La práctica de los políticos de llamarnos por nuestro nombre de pila a cada uno de nosotros, los votantes a los que nos dirigimos, y de sugerirnos que deberíamos pensar en cada uno de ellos como personas a las que conocemos por nuestro nombre de pila, tiene como objetivo engañarnos y hacernos creer que se preocupan por nosotros de la misma manera que lo hacen aquellas personas con las que realmente nos tratamos por nuestro nombre de pila. Esta práctica es una maniobra mercenaria para ganarse nuestra confianza a bajo precio. Es literalmente un juego de estafa. “Kamala me llama por mi nombre de pila y me deja llamarla por el suyo. ¡Puedo depositar mi confianza en ella!”.
Así, depositamos nuestra confianza en personas que no han hecho nada para ganárnosla. Algunas de ellas resultan, por suerte, ser seres humanos decentes, pero muchas de ellas son poco más que estafadores. En su búsqueda egoísta de poder personal, se ganan nuestra confianza con falsas excusas. Engañan a nuestras emociones para que supongamos que saben más de nosotros de lo que saben, que se preocupan más por nosotros de lo que realmente hacen y que, al igual que nuestros verdaderos amigos, sacrificarán su propio bienestar para mejorar el nuestro.
Uno de los grandes misterios de la modernidad –esta era de la ciencia, la razón y la racionalidad– es la presunción generalizada e irreflexiva de que ganar una elección democrática convierte a los miembros de nuestro partido político favorito en personas tan confiables como nuestros vecinos, hermanos e incluso padres. Les damos a los políticos electos, a casi ninguno de los cuales conocemos personalmente, el poder de tomar nuestro dinero e interferir en nuestros asuntos personales y comerciales. Los mismos actos que, si los llevara a cabo Smith, que no fue elegido, la llevarían a prisión, si los llevara a cabo Jones, que sí fue elegido, a menudo le valieron elogios por ser un visionario desinteresado que ayudó a guiar a su pueblo hacia la Tierra Prometida.

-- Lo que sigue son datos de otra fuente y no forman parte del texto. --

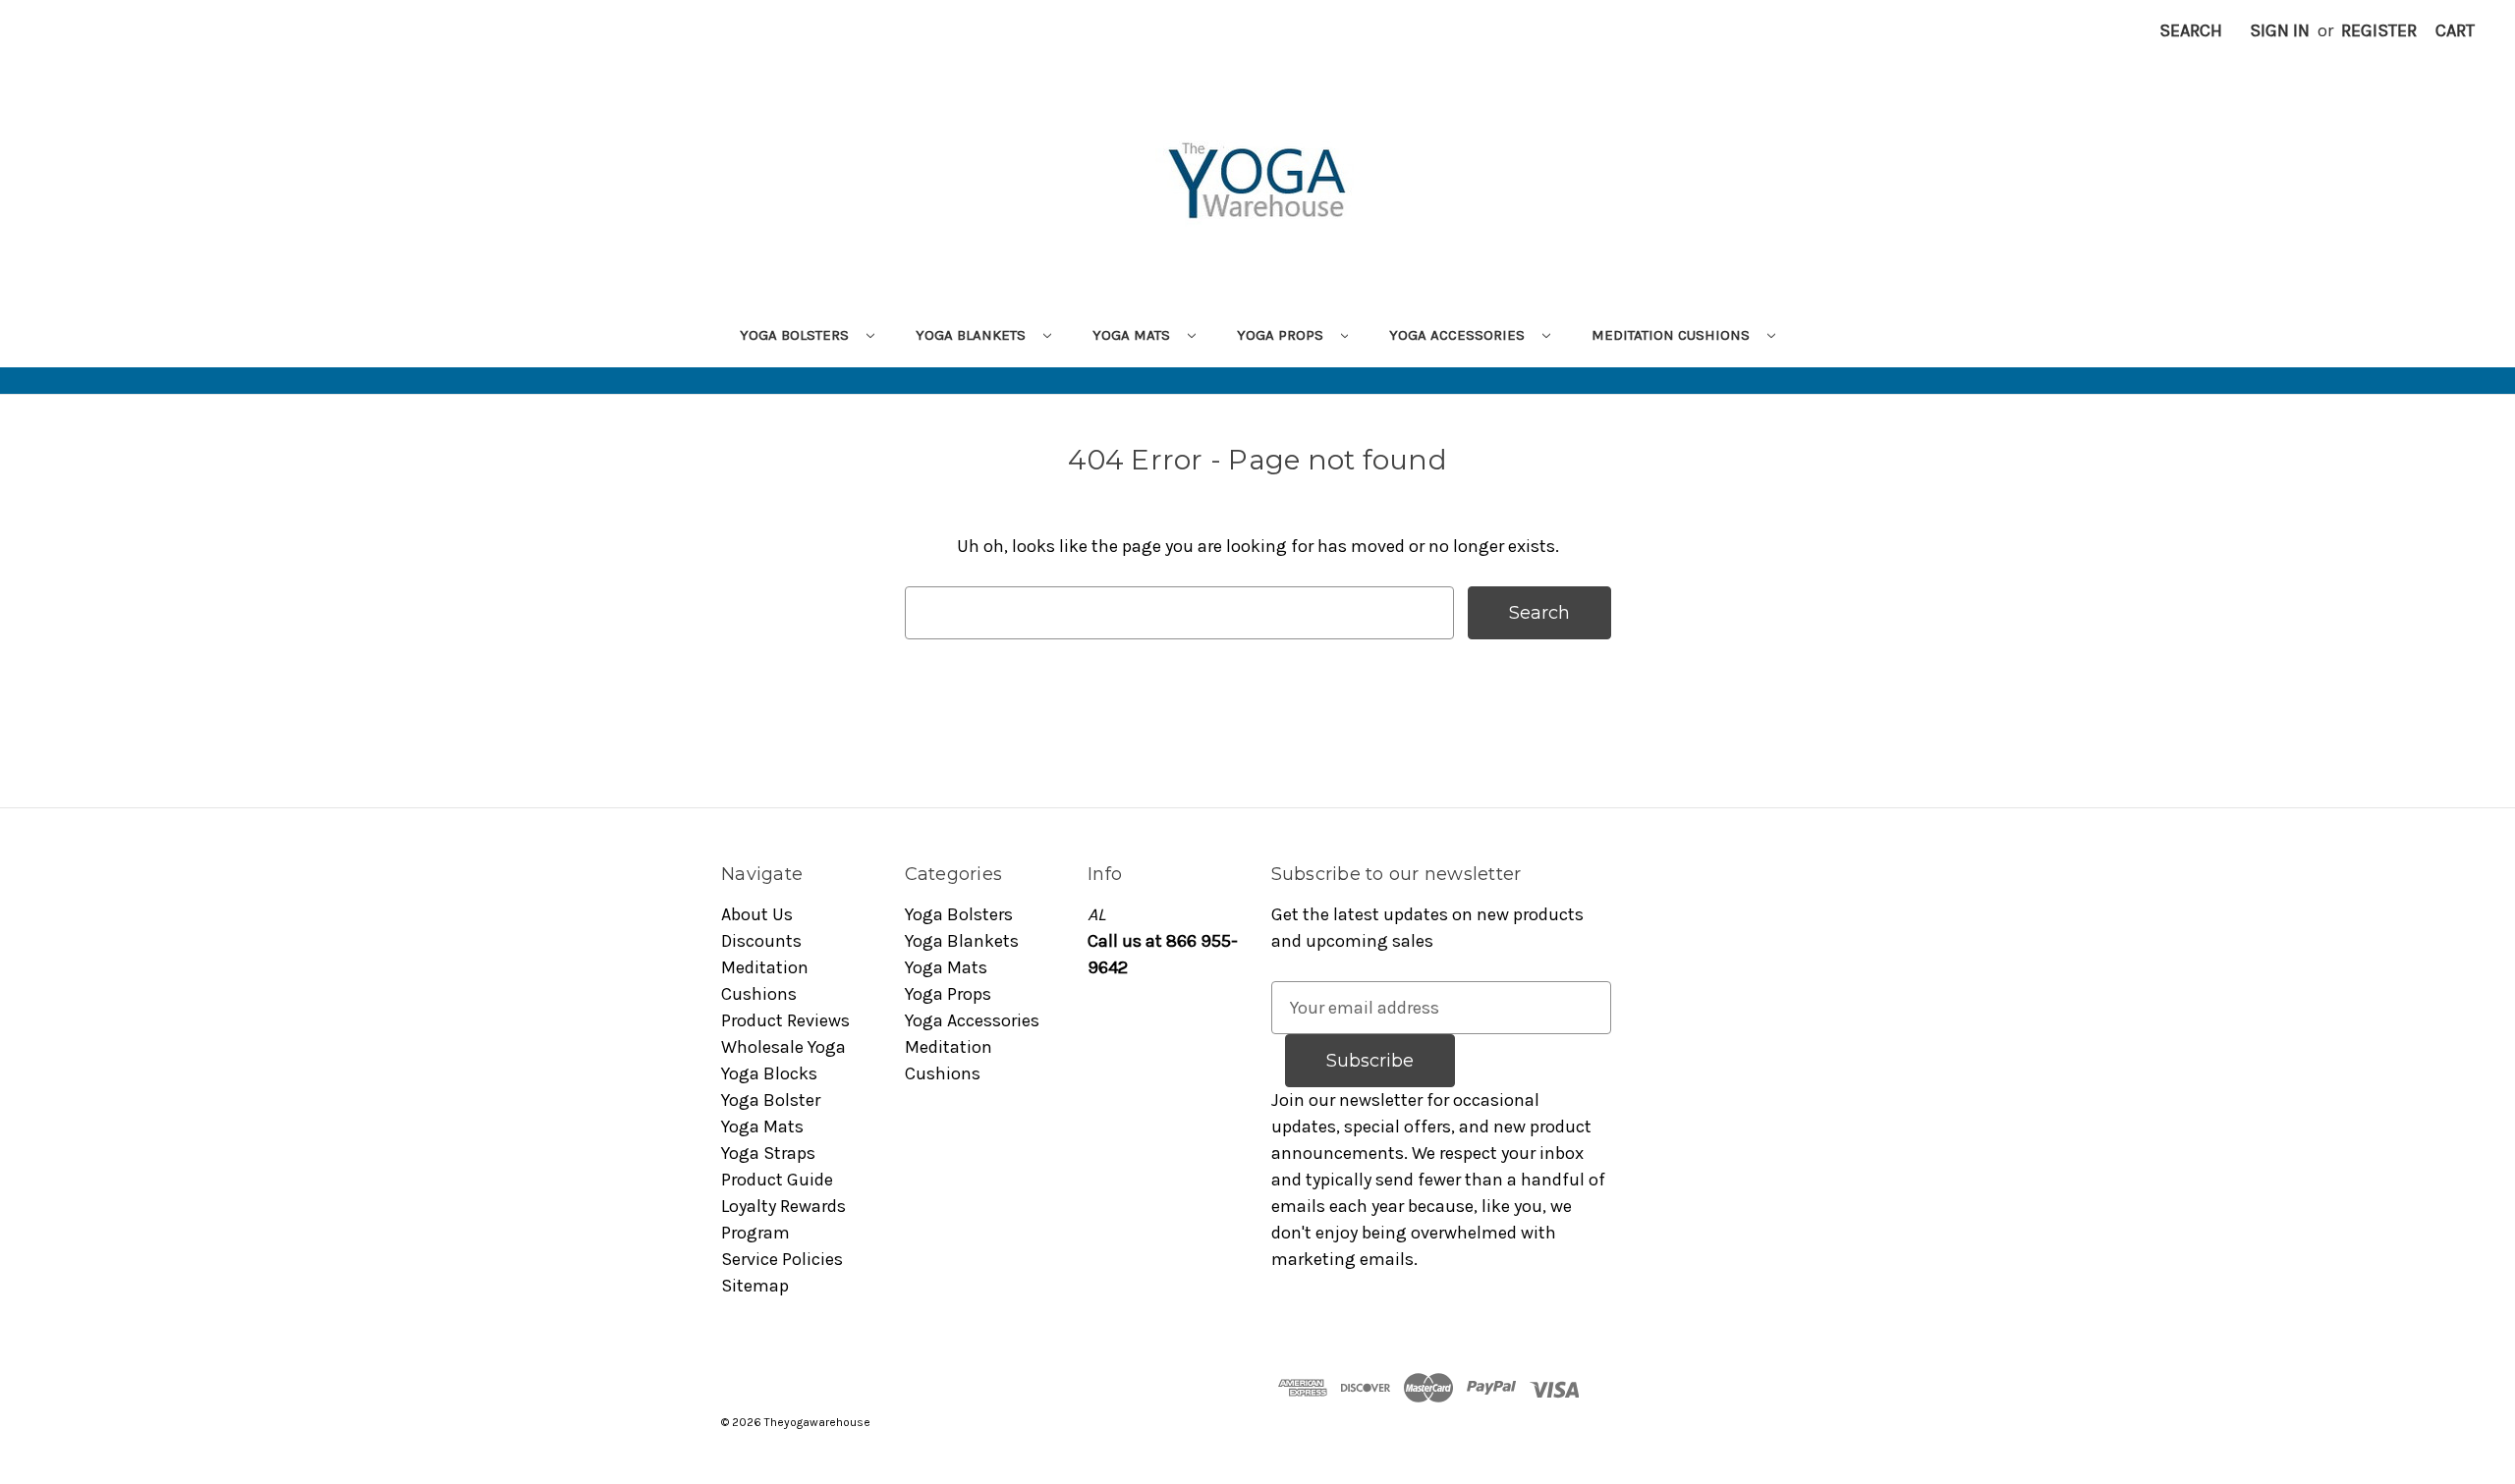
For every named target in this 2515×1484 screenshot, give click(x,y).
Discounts (761, 941)
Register (2379, 30)
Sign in (2280, 30)
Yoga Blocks (769, 1073)
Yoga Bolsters (796, 335)
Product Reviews (785, 1020)
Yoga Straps (768, 1153)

Si se hiciera referencia a los candidatos a un cargo de manera más formal, como, por ejemplo, la Sra. Harris y el Sr. Trump, y si estos candidatos y sus campañas se refirieran de manera similar a cada uno de nosotros como la Sra. Smith y el Sr. Boudreaux, se transmitiría la comprensión más honesta de que no conocemos personalmente a los candidatos y ellos no nos conocen a nosotros. Los votantes podrían, simplemente podríaHay que ser un poco más cauteloso al pensar si se debe o no entregar más poder a Harris o a Trump que al pensar lo mismo sobre Kamala o Donald. Y sin importar qué candidato gane las elecciones, cuando esté en el cargo, esa persona tendrá menos probabilidades de ser considerada erróneamente como alguien a quien se debe considerar un amigo personal y un confidente.

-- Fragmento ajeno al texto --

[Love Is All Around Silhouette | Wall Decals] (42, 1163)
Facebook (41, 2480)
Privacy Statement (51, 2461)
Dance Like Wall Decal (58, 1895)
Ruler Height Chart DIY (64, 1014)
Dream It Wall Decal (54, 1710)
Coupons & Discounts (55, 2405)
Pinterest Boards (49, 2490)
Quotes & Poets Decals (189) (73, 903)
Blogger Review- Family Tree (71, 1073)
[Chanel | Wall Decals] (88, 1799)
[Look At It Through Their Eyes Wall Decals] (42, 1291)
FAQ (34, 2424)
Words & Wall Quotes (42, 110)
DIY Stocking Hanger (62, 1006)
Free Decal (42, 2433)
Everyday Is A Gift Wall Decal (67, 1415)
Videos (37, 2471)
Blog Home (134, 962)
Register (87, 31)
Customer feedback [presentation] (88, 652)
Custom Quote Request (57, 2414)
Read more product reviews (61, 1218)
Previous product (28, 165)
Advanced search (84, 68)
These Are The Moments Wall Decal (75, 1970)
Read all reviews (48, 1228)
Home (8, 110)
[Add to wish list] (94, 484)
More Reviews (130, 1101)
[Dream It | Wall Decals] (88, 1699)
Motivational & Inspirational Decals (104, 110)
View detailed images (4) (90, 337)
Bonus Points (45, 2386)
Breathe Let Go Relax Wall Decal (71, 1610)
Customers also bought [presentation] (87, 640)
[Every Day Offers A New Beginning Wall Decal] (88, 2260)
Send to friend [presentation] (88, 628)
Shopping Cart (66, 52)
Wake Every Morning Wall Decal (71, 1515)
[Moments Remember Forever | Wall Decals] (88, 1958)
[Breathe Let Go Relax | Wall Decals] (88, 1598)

Por supuesto, precisamente porque esta falsa familiaridad es una táctica política ganadora, no se abandonará. Todos nosotros, durante el resto de nuestras vidas, cada año electoral recibiremos misivas y cartas dirigidas a nosotros por nuestro nombre de pila, de los muchos Bens, Beths, Jerrys y Jennifers que anhelan un cargo político y que no tienen vergüenza de usar cualquier estratagema que crean que mejorará sus perspectivas de hacerse con el poder que tanto anhelan. Esas maniobras políticas de complacencia son demasiado familiares, pero son una estafa.